Value analysis of user consumption behavior based on XGBoost model and K-Means model

Conference: ISCTT 2022 - 7th International Conference on Information Science, Computer Technology and Transportation
05/27/2022 - 05/29/2022 at Xishuangbanna, China

Proceedings: ISCTT 2022

Pages: 6Language: englishTyp: PDF

Authors:
Chen, Liying; Lin, Yijun; Zhang, Chunfu; Bai, Jing (School of Disciplinary Basics and Applied Statistics, Zhuhai College of Science and Technology, Zhuhai, China)

Abstract:
In recent years, with the continuous development of the Internet, digital online learning methods have become a new way for people to receive education.
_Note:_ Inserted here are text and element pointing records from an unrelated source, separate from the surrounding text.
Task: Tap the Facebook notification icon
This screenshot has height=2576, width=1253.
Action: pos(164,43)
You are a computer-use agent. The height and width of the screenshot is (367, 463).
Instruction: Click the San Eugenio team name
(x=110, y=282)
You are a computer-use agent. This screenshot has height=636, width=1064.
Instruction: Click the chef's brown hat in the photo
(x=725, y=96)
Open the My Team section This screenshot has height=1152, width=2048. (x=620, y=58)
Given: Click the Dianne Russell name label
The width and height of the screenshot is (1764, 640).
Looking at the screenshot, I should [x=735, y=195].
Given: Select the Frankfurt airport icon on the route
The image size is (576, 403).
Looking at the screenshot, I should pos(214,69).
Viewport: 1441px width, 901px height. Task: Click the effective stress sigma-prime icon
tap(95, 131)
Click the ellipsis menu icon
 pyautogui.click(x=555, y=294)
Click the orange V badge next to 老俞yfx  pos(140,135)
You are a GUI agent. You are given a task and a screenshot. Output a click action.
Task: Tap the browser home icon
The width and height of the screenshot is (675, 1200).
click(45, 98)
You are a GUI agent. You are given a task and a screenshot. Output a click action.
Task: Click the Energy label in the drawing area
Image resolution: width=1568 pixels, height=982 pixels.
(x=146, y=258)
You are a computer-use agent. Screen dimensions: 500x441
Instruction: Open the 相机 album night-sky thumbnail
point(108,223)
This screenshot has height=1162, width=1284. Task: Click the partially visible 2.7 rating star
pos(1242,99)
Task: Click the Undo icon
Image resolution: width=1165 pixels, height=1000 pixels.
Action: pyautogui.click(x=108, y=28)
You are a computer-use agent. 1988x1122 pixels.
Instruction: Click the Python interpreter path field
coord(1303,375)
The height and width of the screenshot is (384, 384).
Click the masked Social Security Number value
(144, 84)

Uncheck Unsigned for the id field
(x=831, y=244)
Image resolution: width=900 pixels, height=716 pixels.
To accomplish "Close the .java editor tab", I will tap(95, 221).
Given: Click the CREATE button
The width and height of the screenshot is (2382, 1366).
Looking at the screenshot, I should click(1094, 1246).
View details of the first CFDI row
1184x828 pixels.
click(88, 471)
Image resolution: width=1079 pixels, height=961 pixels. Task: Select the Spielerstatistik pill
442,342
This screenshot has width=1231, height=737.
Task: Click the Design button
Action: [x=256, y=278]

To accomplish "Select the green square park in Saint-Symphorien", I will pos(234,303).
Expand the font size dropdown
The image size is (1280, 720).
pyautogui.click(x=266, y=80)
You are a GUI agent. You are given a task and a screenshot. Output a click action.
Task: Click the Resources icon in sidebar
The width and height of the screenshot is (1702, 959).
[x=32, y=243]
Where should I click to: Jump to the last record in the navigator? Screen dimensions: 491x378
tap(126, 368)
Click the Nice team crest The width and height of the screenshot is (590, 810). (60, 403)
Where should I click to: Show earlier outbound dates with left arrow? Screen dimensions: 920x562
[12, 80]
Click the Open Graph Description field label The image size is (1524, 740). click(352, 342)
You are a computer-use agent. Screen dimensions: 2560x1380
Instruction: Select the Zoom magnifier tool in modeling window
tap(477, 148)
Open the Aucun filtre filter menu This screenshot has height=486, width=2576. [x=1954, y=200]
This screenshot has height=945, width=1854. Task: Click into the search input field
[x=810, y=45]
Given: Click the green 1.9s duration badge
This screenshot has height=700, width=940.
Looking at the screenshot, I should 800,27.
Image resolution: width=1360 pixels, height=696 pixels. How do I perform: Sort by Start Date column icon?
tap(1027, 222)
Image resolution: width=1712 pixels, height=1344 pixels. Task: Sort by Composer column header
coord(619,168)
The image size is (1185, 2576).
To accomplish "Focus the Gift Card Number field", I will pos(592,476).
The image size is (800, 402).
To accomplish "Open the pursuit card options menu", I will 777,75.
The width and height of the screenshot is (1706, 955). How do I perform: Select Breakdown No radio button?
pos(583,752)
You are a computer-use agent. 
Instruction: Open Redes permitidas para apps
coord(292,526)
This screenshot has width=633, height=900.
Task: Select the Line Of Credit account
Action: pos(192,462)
In this paper, user attributes and behavioral data of an online education platform are selected as samples, and the original data are pre-processed because the original data set contains a large amount of noise. Then, principal component analysis is adopted to determine the optimal number of features, and correlation analysis is used to select mutually independent features, and finally a feature set of 33 features is constructed. Based on the constructed feature set, the XGBoost model was used to predict the users' final purchase intention, and the prediction effect of the XGBoost model was found to be good based on the accuracy rate, F1 index and AUC index. Finally, the RFM key features are constructed by combining the feature importance score map drawn by RFM model and XGBoost model, and a reasonable user value assessment model is established by using K-Means clustering algorithm to divide users into 3 categories, and then feature analysis is conducted on different user groups to compare the customer value of different types of customers, so as to develop corresponding marketing strategies.